**DATA FOR REVIEW**
##############################

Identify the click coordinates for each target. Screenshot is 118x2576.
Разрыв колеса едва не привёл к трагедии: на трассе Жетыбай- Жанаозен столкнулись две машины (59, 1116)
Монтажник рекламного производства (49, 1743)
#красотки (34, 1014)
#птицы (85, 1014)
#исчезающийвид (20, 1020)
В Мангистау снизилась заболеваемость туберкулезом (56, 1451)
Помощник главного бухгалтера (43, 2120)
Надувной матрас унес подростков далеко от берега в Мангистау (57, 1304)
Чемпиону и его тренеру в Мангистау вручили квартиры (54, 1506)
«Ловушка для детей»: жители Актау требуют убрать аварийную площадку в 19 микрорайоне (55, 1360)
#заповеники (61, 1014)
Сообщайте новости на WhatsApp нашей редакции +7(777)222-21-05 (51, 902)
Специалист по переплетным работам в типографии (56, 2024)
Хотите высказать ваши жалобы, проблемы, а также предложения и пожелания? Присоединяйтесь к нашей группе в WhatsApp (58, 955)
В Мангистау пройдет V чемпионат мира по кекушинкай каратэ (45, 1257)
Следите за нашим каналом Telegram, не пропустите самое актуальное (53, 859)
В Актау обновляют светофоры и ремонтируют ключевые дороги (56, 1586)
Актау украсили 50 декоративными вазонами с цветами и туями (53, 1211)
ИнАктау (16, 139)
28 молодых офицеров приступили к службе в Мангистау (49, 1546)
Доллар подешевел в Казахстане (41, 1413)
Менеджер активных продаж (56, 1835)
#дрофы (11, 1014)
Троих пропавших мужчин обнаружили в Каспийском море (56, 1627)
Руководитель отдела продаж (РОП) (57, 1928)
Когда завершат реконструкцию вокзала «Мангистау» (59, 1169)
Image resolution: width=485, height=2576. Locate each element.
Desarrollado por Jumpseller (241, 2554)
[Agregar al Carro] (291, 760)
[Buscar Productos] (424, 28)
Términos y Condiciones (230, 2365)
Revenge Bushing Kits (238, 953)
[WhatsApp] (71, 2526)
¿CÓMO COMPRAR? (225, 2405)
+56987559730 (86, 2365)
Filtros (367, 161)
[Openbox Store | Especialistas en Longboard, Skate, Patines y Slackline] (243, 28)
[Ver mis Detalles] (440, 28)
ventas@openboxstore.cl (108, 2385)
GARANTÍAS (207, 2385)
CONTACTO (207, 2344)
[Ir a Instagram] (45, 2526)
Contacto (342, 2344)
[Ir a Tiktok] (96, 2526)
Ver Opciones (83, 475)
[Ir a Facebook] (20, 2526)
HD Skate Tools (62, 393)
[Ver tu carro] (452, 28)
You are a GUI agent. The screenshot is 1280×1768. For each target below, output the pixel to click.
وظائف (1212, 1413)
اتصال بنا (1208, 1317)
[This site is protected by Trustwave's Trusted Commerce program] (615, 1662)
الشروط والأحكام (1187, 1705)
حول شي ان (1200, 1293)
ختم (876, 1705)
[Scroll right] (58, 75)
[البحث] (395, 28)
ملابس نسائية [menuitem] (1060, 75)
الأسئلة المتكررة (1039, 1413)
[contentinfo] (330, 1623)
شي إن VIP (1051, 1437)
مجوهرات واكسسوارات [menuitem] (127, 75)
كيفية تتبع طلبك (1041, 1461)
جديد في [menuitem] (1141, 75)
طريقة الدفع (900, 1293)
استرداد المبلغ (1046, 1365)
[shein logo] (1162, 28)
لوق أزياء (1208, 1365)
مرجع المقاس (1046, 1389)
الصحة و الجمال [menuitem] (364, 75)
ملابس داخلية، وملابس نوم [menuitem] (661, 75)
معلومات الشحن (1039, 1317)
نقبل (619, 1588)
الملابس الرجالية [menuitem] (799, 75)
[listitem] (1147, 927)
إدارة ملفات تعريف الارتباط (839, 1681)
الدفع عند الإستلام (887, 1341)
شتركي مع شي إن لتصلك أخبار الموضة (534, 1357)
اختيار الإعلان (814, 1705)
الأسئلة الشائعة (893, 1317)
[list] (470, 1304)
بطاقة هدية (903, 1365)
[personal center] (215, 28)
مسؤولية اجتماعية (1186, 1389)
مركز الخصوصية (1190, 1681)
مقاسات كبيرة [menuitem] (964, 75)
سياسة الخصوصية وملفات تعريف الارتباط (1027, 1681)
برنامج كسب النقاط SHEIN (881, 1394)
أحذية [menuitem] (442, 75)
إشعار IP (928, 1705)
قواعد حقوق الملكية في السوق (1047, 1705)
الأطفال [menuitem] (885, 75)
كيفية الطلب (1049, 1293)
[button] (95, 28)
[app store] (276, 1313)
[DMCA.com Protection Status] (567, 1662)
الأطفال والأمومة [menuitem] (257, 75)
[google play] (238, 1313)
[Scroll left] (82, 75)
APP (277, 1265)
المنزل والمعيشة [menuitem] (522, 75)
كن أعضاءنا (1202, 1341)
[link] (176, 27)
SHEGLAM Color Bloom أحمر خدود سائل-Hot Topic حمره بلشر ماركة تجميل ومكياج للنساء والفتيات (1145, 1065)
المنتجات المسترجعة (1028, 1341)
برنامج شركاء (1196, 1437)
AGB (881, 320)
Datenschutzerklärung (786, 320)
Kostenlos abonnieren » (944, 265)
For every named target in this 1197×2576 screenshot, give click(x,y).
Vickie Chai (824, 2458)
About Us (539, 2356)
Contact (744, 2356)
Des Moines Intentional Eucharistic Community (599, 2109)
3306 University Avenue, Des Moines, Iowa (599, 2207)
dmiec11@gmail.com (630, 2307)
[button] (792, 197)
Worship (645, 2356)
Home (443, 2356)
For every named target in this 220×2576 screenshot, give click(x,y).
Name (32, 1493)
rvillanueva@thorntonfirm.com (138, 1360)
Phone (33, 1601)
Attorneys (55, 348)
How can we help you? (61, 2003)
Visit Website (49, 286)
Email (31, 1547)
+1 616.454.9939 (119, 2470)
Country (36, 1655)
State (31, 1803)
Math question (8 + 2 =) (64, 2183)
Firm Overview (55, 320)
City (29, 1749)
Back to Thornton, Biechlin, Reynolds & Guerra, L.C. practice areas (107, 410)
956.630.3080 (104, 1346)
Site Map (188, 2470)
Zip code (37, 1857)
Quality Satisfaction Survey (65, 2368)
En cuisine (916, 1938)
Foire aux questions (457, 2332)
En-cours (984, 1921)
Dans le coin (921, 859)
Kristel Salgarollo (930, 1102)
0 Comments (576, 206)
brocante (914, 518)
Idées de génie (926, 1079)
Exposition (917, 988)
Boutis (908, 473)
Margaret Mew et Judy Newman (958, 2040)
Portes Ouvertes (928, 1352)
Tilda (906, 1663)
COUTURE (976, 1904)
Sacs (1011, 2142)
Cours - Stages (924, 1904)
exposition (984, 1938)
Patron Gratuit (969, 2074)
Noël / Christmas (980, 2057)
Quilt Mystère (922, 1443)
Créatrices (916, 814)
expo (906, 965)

##############################

Your reply should match the data above exactly, line for line.

**REPLY**
Identify the click coordinates for each target. Screenshot is 118x2576.
Разрыв колеса едва не привёл к трагедии: на трассе Жетыбай- Жанаозен столкнулись две машины (59, 1116)
Монтажник рекламного производства (49, 1743)
#красотки (34, 1014)
#птицы (85, 1014)
#исчезающийвид (20, 1020)
В Мангистау снизилась заболеваемость туберкулезом (56, 1451)
Помощник главного бухгалтера (43, 2120)
Надувной матрас унес подростков далеко от берега в Мангистау (57, 1304)
Чемпиону и его тренеру в Мангистау вручили квартиры (54, 1506)
«Ловушка для детей»: жители Актау требуют убрать аварийную площадку в 19 микрорайоне (55, 1360)
#заповеники (61, 1014)
Сообщайте новости на WhatsApp нашей редакции +7(777)222-21-05 (51, 902)
Специалист по переплетным работам в типографии (56, 2024)
Хотите высказать ваши жалобы, проблемы, а также предложения и пожелания? Присоединяйтесь к нашей группе в WhatsApp (58, 955)
В Мангистау пройдет V чемпионат мира по кекушинкай каратэ (45, 1257)
Следите за нашим каналом Telegram, не пропустите самое актуальное (53, 859)
В Актау обновляют светофоры и ремонтируют ключевые дороги (56, 1586)
Актау украсили 50 декоративными вазонами с цветами и туями (53, 1211)
ИнАктау (16, 139)
28 молодых офицеров приступили к службе в Мангистау (49, 1546)
Доллар подешевел в Казахстане (41, 1413)
Менеджер активных продаж (56, 1835)
#дрофы (11, 1014)
Троих пропавших мужчин обнаружили в Каспийском море (56, 1627)
Руководитель отдела продаж (РОП) (57, 1928)
Когда завершат реконструкцию вокзала «Мангистау» (59, 1169)
Image resolution: width=485, height=2576. Locate each element.
Desarrollado por Jumpseller (241, 2554)
[Agregar al Carro] (291, 760)
[Buscar Productos] (424, 28)
Términos y Condiciones (230, 2365)
Revenge Bushing Kits (238, 953)
[WhatsApp] (71, 2526)
¿CÓMO COMPRAR? (225, 2405)
+56987559730 (86, 2365)
Filtros (367, 161)
[Openbox Store | Especialistas en Longboard, Skate, Patines y Slackline] (243, 28)
[Ver mis Detalles] (440, 28)
ventas@openboxstore.cl (108, 2385)
GARANTÍAS (207, 2385)
CONTACTO (207, 2344)
[Ir a Instagram] (45, 2526)
Contacto (342, 2344)
[Ir a Tiktok] (96, 2526)
Ver Opciones (83, 475)
[Ir a Facebook] (20, 2526)
HD Skate Tools (62, 393)
[Ver tu carro] (452, 28)
You are a GUI agent. The screenshot is 1280×1768. For each target below, output the pixel to click.
وظائف (1212, 1413)
اتصال بنا (1208, 1317)
[This site is protected by Trustwave's Trusted Commerce program] (615, 1662)
الشروط والأحكام (1187, 1705)
حول شي ان (1200, 1293)
ختم (876, 1705)
[Scroll right] (58, 75)
[البحث] (395, 28)
ملابس نسائية [menuitem] (1060, 75)
الأسئلة المتكررة (1039, 1413)
[contentinfo] (330, 1623)
شي إن VIP (1051, 1437)
مجوهرات واكسسوارات [menuitem] (127, 75)
كيفية تتبع طلبك (1041, 1461)
جديد في [menuitem] (1141, 75)
طريقة الدفع (900, 1293)
استرداد المبلغ (1046, 1365)
[shein logo] (1162, 28)
لوق أزياء (1208, 1365)
مرجع المقاس (1046, 1389)
الصحة و الجمال [menuitem] (364, 75)
ملابس داخلية، وملابس نوم [menuitem] (661, 75)
معلومات الشحن (1039, 1317)
نقبل (619, 1588)
الملابس الرجالية [menuitem] (799, 75)
[listitem] (1147, 927)
إدارة ملفات تعريف الارتباط (839, 1681)
الدفع عند الإستلام (887, 1341)
شتركي مع شي إن لتصلك أخبار الموضة (534, 1357)
اختيار الإعلان (814, 1705)
الأسئلة الشائعة (893, 1317)
[list] (470, 1304)
بطاقة هدية (903, 1365)
[personal center] (215, 28)
مسؤولية اجتماعية (1186, 1389)
مركز الخصوصية (1190, 1681)
مقاسات كبيرة [menuitem] (964, 75)
سياسة الخصوصية وملفات تعريف الارتباط (1027, 1681)
برنامج كسب النقاط SHEIN (881, 1394)
أحذية [menuitem] (442, 75)
إشعار IP (928, 1705)
قواعد حقوق الملكية في السوق (1047, 1705)
الأطفال [menuitem] (885, 75)
كيفية الطلب (1049, 1293)
[button] (95, 28)
[app store] (276, 1313)
[DMCA.com Protection Status] (567, 1662)
الأطفال والأمومة [menuitem] (257, 75)
[google play] (238, 1313)
[Scroll left] (82, 75)
APP (277, 1265)
المنزل والمعيشة [menuitem] (522, 75)
كن أعضاءنا (1202, 1341)
[link] (176, 27)
SHEGLAM Color Bloom أحمر خدود سائل-Hot Topic حمره بلشر ماركة تجميل ومكياج للنساء والفتيات (1145, 1065)
المنتجات المسترجعة (1028, 1341)
برنامج شركاء (1196, 1437)
AGB (881, 320)
Datenschutzerklärung (786, 320)
Kostenlos abonnieren » (944, 265)
For every named target in this 1197×2576 screenshot, give click(x,y).
Vickie Chai (824, 2458)
About Us (539, 2356)
Contact (744, 2356)
Des Moines Intentional Eucharistic Community (599, 2109)
3306 University Avenue, Des Moines, Iowa (599, 2207)
dmiec11@gmail.com (630, 2307)
[button] (792, 197)
Worship (645, 2356)
Home (443, 2356)
For every named target in this 220×2576 screenshot, give click(x,y).
Name (32, 1493)
rvillanueva@thorntonfirm.com (138, 1360)
Phone (33, 1601)
Attorneys (55, 348)
How can we help you? (61, 2003)
Visit Website (49, 286)
Email (31, 1547)
+1 616.454.9939 (119, 2470)
Country (36, 1655)
State (31, 1803)
Math question (8 + 2 =) (64, 2183)
Firm Overview (55, 320)
City (29, 1749)
Back to Thornton, Biechlin, Reynolds & Guerra, L.C. practice areas (107, 410)
956.630.3080 (104, 1346)
Site Map (188, 2470)
Zip code (37, 1857)
Quality Satisfaction Survey (65, 2368)
En cuisine (916, 1938)
Foire aux questions (457, 2332)
En-cours (984, 1921)
Dans le coin (921, 859)
Kristel Salgarollo (930, 1102)
0 Comments (576, 206)
brocante (914, 518)
Idées de génie (926, 1079)
Exposition (917, 988)
Boutis (908, 473)
Margaret Mew et Judy Newman (958, 2040)
Portes Ouvertes (928, 1352)
Tilda (906, 1663)
COUTURE (976, 1904)
Sacs (1011, 2142)
Cours - Stages (924, 1904)
exposition (984, 1938)
Patron Gratuit (969, 2074)
Noël / Christmas (980, 2057)
Quilt Mystère (922, 1443)
Créatrices (916, 814)
expo (906, 965)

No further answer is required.